Authentication
Every request to the OJobs Developer API must include a valid API key. Requests without a key, or with an invalid, expired, or revoked key, return 401 Unauthorized.
curl https://ojobs.site/api/v1/jobs \
-H "Authorization: Bearer YOUR_API_KEY"Getting an API key
You can create and manage your API keys from Settings → API Keys in the OJobs dashboard. Each key is shown in full only once, at creation — store it somewhere safe.
See API Keys for details on creating, revoking, and rotating keys.
Using your key
Pass your key in the Authorization header on every request, prefixed with Bearer:
Authorization: Bearer ojobs_prod_xxxxxxxxxxxx
Key types
| Prop | Type | Default |
|---|---|---|
ojobs_prod_... | Production key | - |
ojobs_test_... | Test key | - |
Test mode
Requests made with a ojobs_test_... key never touch your organisation's real data. Instead, every endpoint returns a small, fixed set of sandbox jobs — the same jobs, every time, for every test key.

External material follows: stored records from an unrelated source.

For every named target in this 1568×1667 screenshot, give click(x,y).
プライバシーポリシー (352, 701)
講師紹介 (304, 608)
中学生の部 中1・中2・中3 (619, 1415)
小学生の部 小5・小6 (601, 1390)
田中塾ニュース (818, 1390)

This lets you build and test an integration end-to-end without any risk of exposing real applicant or job data, and without needing to seed your own account with fake posts.
Because the sandbox dataset is fixed, don't rely on it reflecting the number or content of jobs you've actually posted — swap to a ojobs_prod_... key once you're ready to go live.
Restricting a key to specific origins
When creating a key, you can optionally set a list of allowed origins. If set, requests carrying an Origin header that isn't on the list are rejected with 403 Forbidden. Leave the list empty to allow requests from anywhere (e.g. server-to-server calls, which typically don't send an Origin header at all).
Who can use API keys
API keys can only be used by organisation accounts that have been approved through OJobs' verification process. If your account is a student/freelancer account, or your organisation hasn't been approved yet, requests will fail with 403 Forbidden even with a valid key.
Common errors
| Prop | Type | Default |
|---|---|---|
401 | Unauthorized | - |
403 | Forbidden | - |
See Errors for the full list of error codes.
Keep your key secret
Never expose your API key in client-side code, public repositories, or logs. If a key is ever compromised, revoke it immediately from Settings and generate a new one — revoking is instant and permanent.